What is being asked: Only the lines below from the one containing "Image resolution: width=1437" through the one containing "Task: Select the Automations menu label" belong in the answer, set down exactly, with the pictures left out.

Dataset records:

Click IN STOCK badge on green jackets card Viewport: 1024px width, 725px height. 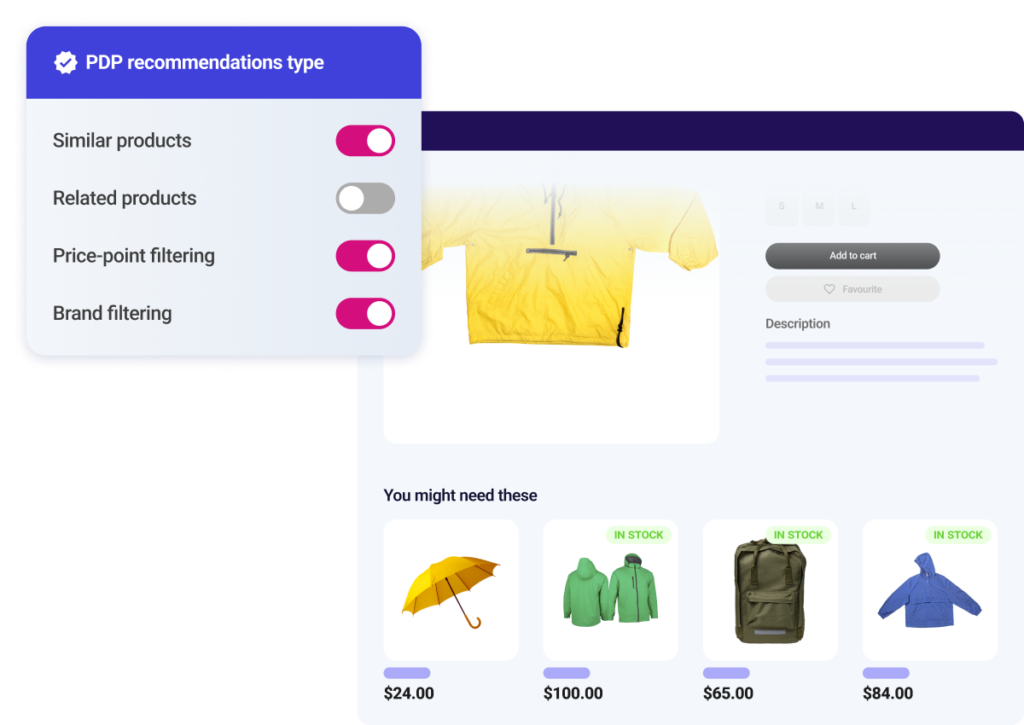638,535
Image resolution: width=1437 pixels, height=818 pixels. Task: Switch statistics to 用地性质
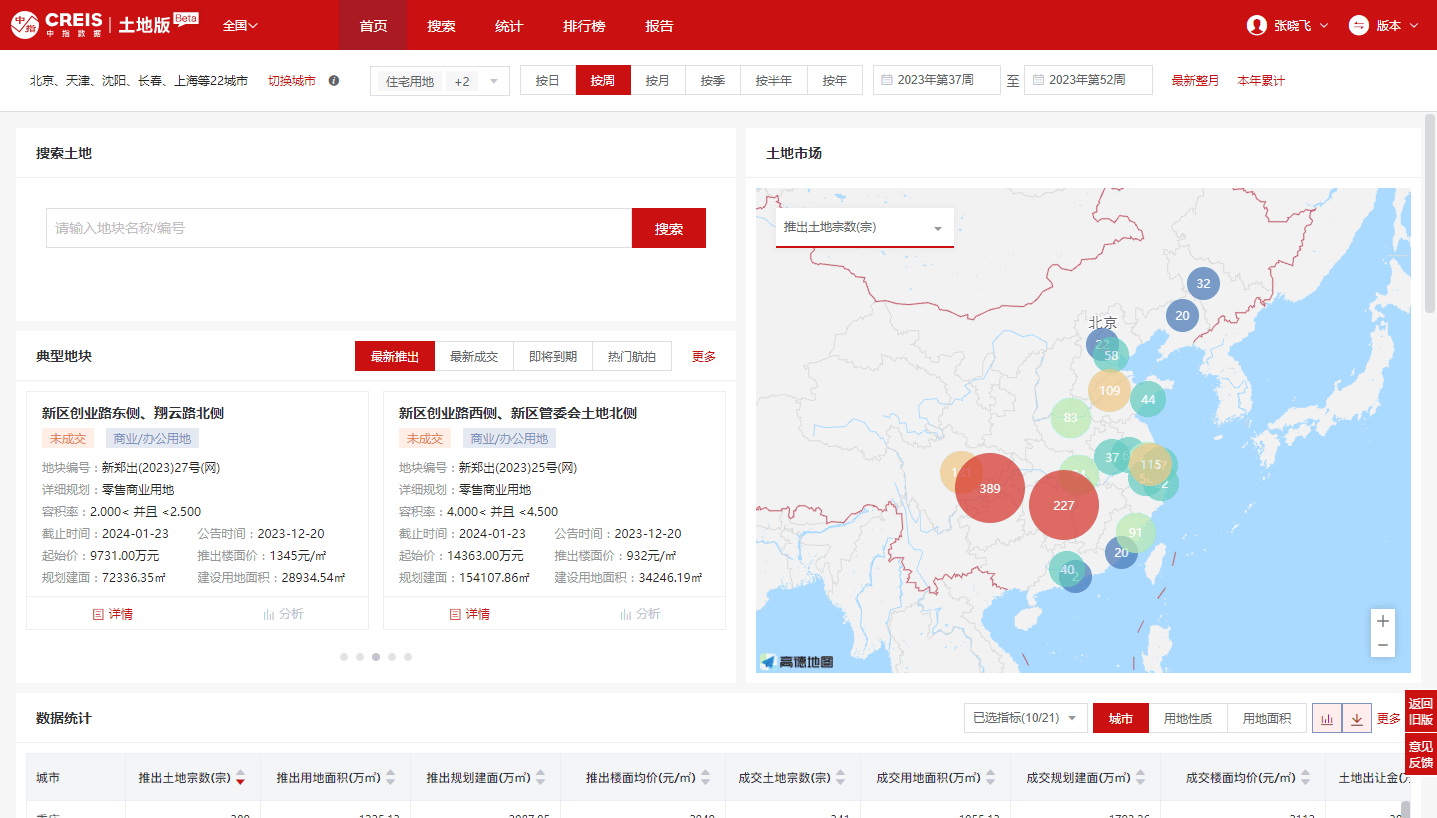click(1187, 718)
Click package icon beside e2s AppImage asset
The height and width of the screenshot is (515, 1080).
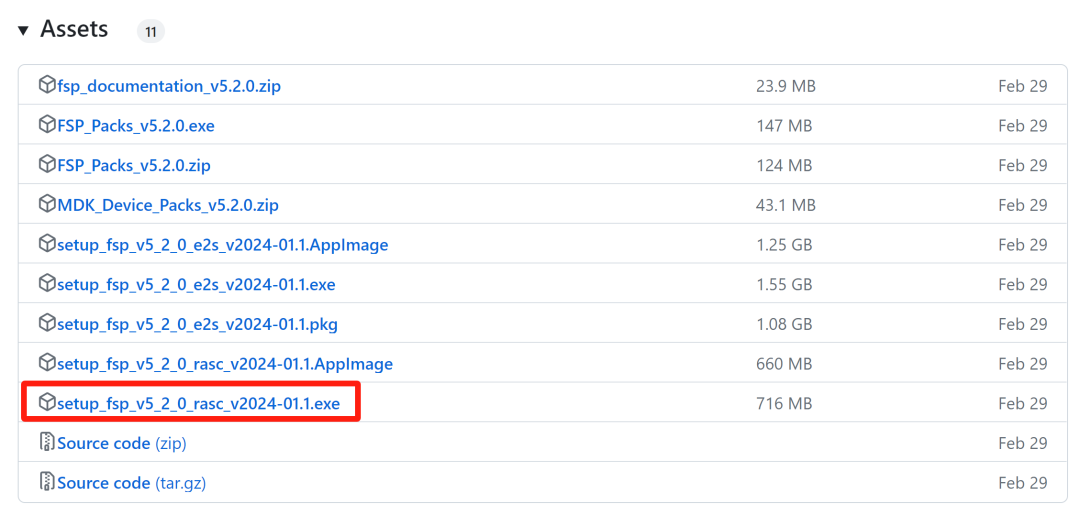click(x=47, y=244)
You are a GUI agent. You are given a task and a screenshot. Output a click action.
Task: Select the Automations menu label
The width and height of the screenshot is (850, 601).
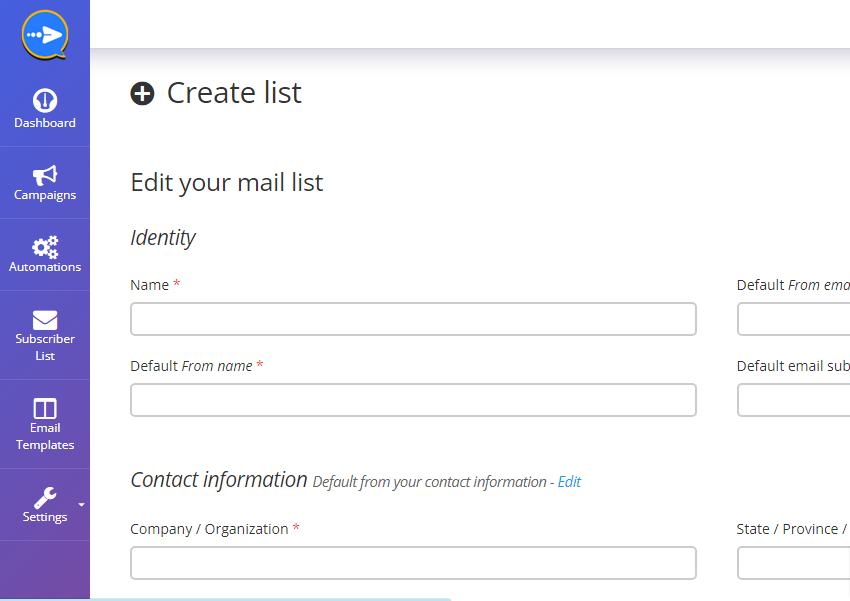pyautogui.click(x=45, y=267)
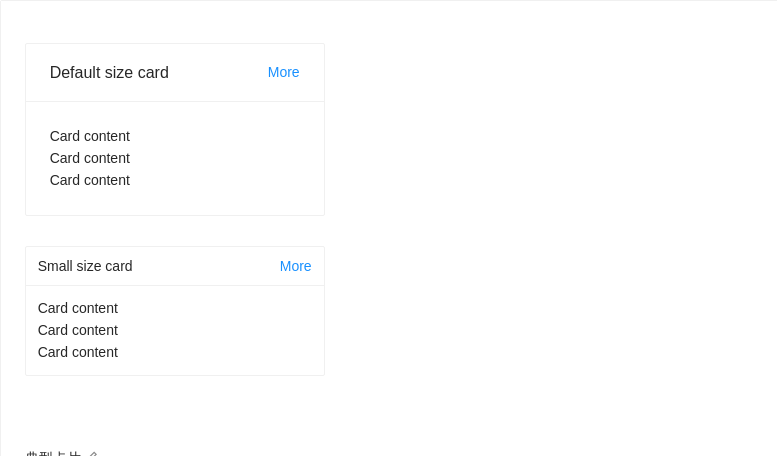This screenshot has width=777, height=456.
Task: Click blank page area right of Default size card
Action: pyautogui.click(x=550, y=130)
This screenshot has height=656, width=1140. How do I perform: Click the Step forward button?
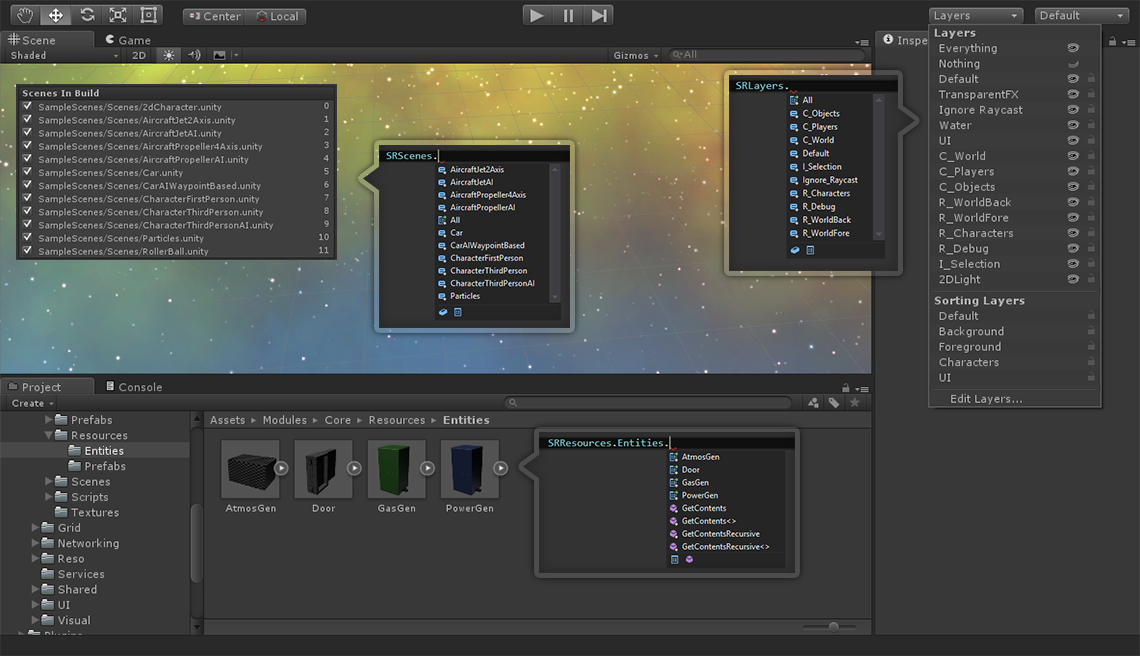tap(598, 15)
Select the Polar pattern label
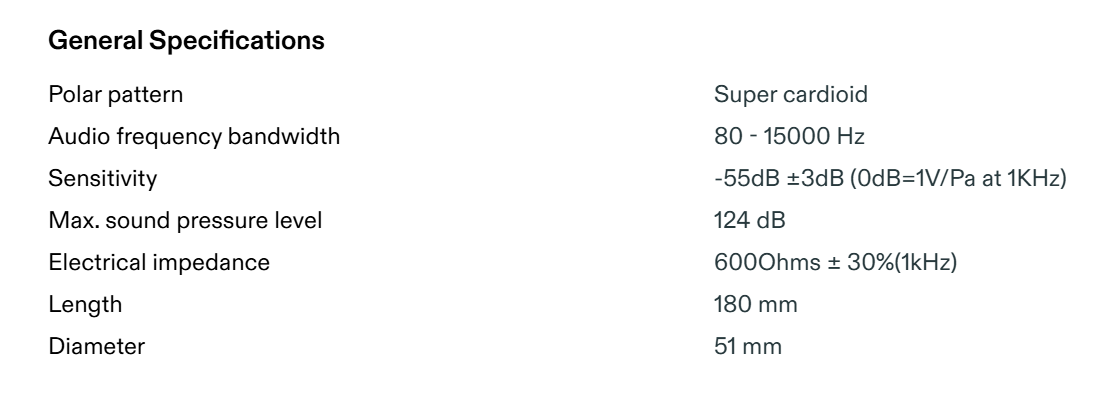The image size is (1117, 399). [x=115, y=94]
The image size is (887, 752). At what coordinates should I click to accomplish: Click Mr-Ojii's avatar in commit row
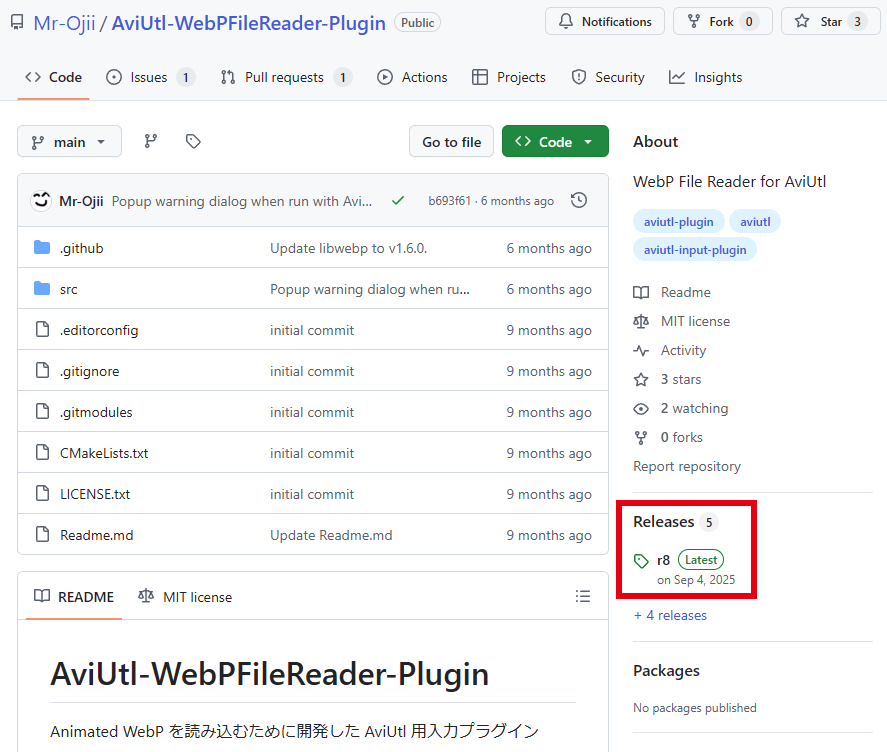coord(41,201)
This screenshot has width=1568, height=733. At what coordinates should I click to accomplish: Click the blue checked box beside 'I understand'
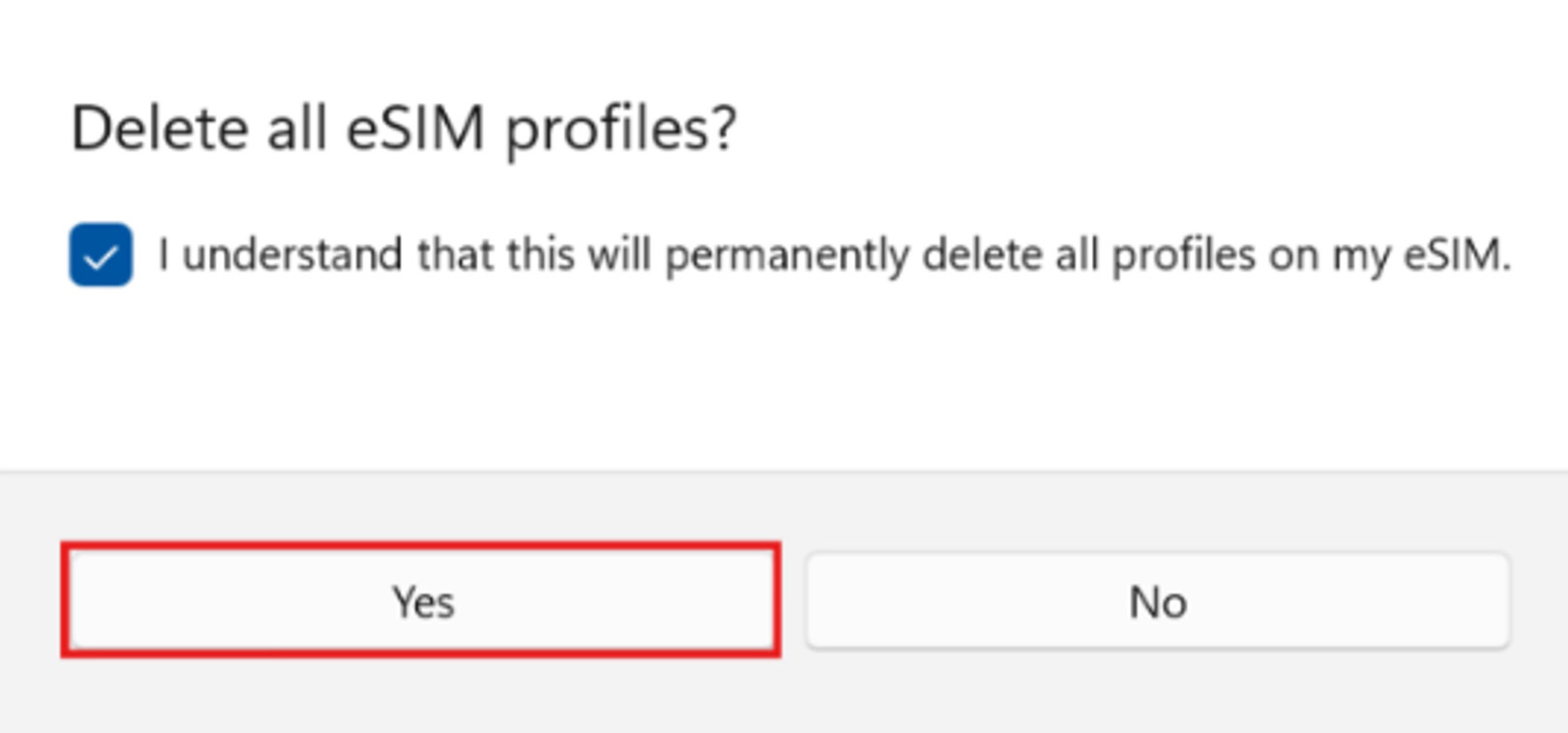tap(101, 255)
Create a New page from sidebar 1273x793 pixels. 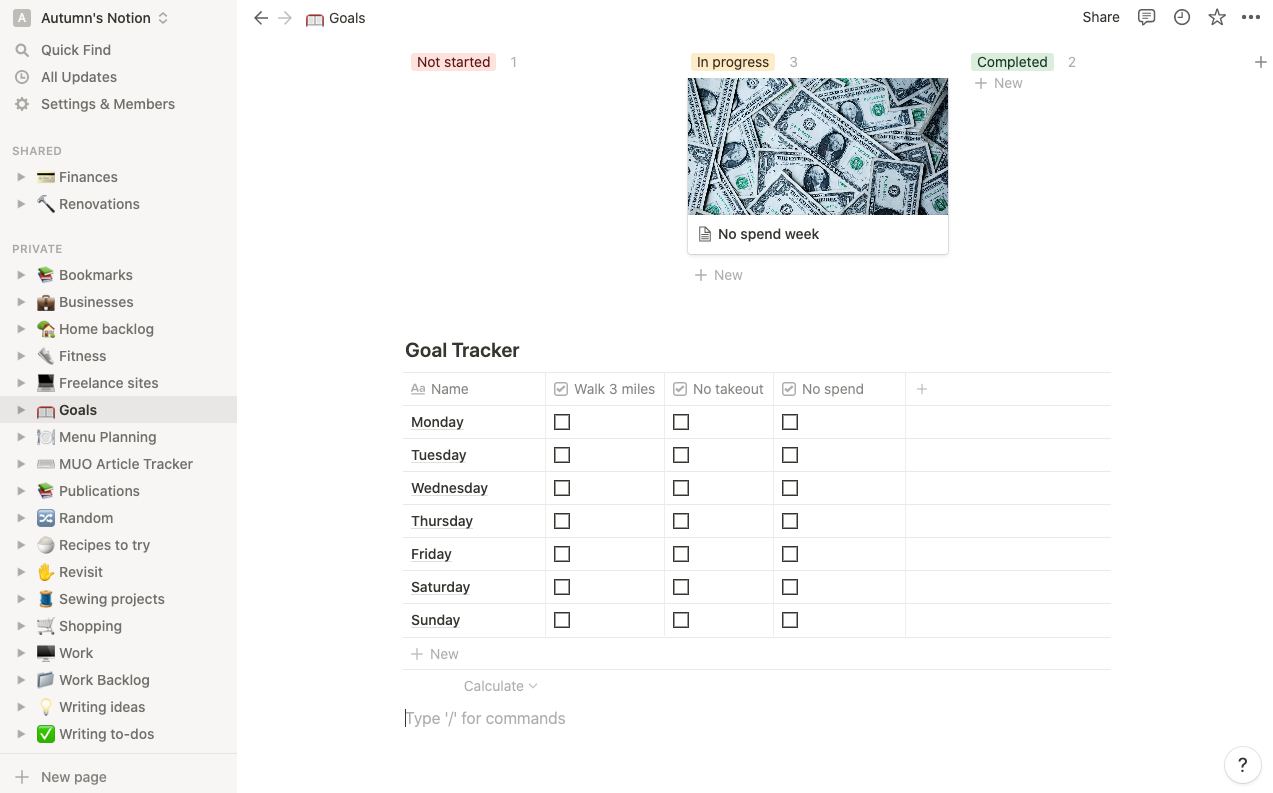[x=73, y=777]
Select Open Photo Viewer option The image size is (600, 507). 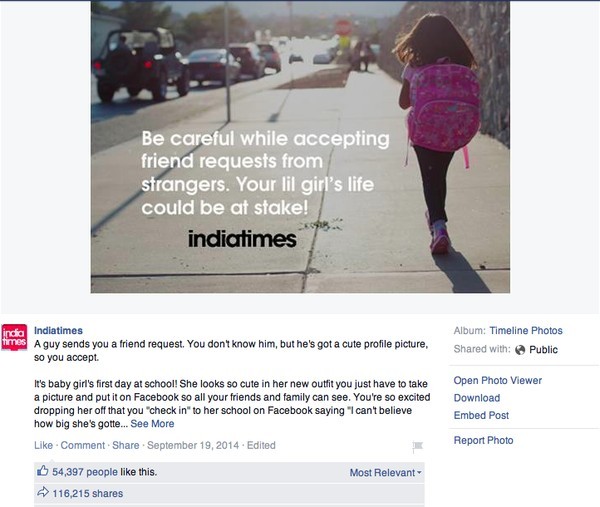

Task answer:
Image resolution: width=1437 pixels, height=818 pixels. Task: Switch statistics to 用地性质
click(1187, 718)
Click package icon beside e2s AppImage asset
The height and width of the screenshot is (515, 1080).
click(x=47, y=244)
You are a GUI agent. You are given a task and a screenshot. Output a click action.
Task: Select the Automations menu label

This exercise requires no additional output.